Sometimes, you just want a guide.
Joe Slack’s newest book is actually the 2nd edition of one of his previous books, just with 13 new chapters and five more years worth of experience under his belt. In that time, Joe’s had 6 games and expansions published (2 of which were successfully Kickstarted), and naturally has more games on the way as well.
(Full disclosure: I received a review copy of the book.)
I’ve known Joe for years now, and when someone aims to distill the knowledge they gain from attending conventions, teaching game design, and even launching courses, they have my attention.
To avoid burying the lede, I’ll repeat it: Sometimes, you just want a guide. You have the idea for a game, but then want to get advice and tips on how to actually make it come to life.
I’d love to say Joe’s ‘4 Step Process’ is easy, but nothing worth doing in life truly is. The process / system described does put those steps in the right logical order to help you avoid pitfalls down the line.
With seven sections and over 40 short chapters, the book is easy enough to digest on your bus ride, train ride, or whenever you have a few minutes to pick it up. It’s big enough that it would take some dedication to read in one sitting, though.

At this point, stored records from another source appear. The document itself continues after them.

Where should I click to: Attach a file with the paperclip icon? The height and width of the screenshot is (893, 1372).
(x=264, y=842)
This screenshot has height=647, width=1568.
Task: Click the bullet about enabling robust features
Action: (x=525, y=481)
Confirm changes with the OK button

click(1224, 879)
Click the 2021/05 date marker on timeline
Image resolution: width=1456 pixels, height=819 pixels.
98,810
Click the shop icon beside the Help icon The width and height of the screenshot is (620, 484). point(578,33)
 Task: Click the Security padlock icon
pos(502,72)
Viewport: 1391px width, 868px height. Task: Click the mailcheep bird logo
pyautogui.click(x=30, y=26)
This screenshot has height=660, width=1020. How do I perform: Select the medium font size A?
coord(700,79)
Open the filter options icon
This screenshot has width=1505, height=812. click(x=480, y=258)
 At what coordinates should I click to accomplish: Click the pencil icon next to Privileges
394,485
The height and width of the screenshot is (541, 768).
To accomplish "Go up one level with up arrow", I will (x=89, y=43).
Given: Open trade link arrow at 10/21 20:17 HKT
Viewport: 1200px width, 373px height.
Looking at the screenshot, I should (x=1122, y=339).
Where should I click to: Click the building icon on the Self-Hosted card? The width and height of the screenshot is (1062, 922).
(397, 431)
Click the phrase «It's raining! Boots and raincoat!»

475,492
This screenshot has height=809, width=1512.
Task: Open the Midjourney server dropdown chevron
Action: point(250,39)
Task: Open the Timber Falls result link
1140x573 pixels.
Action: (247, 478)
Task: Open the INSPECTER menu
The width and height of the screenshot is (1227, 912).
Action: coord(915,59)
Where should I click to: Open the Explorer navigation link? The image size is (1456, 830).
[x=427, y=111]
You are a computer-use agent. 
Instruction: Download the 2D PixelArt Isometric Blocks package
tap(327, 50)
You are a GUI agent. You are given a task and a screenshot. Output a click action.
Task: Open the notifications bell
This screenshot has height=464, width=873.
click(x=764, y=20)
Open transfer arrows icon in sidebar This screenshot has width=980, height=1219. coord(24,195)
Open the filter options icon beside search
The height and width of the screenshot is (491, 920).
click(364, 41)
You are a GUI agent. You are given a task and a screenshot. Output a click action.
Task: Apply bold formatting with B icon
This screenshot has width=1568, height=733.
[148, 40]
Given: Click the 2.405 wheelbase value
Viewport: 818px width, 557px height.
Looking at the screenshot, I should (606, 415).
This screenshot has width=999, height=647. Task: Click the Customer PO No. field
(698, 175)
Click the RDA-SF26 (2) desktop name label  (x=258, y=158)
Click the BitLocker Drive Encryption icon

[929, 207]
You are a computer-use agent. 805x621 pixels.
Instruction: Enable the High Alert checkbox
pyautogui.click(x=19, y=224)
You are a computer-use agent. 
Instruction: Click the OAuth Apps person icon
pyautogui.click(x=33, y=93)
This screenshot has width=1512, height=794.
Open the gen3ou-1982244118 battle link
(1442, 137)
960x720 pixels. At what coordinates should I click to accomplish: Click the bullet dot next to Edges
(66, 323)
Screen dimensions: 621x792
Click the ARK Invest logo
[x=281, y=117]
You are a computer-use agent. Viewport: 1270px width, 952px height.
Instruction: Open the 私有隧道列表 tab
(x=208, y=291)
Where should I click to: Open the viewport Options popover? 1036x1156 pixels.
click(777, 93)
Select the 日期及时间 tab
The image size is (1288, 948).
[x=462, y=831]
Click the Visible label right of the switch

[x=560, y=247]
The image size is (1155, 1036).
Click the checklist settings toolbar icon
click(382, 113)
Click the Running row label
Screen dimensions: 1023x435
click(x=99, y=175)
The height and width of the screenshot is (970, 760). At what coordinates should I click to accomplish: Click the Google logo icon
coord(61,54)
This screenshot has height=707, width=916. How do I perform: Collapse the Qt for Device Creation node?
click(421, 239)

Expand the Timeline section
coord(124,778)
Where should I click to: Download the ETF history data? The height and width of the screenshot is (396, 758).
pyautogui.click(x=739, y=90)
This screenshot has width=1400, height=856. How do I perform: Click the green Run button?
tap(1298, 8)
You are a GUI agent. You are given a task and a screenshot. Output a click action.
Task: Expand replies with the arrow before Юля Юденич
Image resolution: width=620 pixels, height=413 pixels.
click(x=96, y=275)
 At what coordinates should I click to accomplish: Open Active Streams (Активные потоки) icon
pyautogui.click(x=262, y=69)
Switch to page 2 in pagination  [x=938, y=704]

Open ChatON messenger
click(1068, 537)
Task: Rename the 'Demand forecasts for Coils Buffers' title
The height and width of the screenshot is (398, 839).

It’s logically organized in terms of what to focus on and when – obviously not every person will perfectly follow the prescribed structure, but giving you a structure to follow is the start of customizing one for yourself.
There’s some self-help advice tailored to what game designers need to hear, and a lot of it is personally familiar. We agree on a lot, especially when it comes to thinking about the type of experience you want to make and the feelings / emotions the game will bring out.
Each chapter ends with an action point – not quite ‘homework’, but something you can (and probably should) do at this stage in your game’s development.
A number of chapters focus on a ‘how to’ sort of statement, which makes it easy to refer to those chapters when you’re ready to address that specific issue in your game. All the same, I would definitely still read through it in order, if only to get a feel for what sort of advice is where.
In general, I really appreciate the specific points of wisdom, and I really like Joe’s style of offering personal anecdotes from his own experience and his own games.
While it’s not the goal for every designer and their every game, I do wish there was a bit more time spent on pitching and crowdfunding. It comprises the final section of the book, and Joe has experience in both sections. To be sure, this could easily be a book by itself, getting to the end of the rainbow means you’re ready and raring to go to get it out into the world. The focus throughout the book is clearly on making the game, not selling the game or treating it as a business. Joe does cover these topics more comprehensively in some of his other materials, though. Look at this book as one large piece of the puzzle, with plenty more to learn as you grow. Expect to find a fair bit of what, not necessarily a lot of how.
A glossary and list of resources takes up several pages near the end, and there’s a good size list of publishers and their websites to round out the book.
Verdict: Highly recommended.
Whether you’re a newer designer looking to make a great game or a more experienced designer eager to see how a full-time professional does it, this is for you.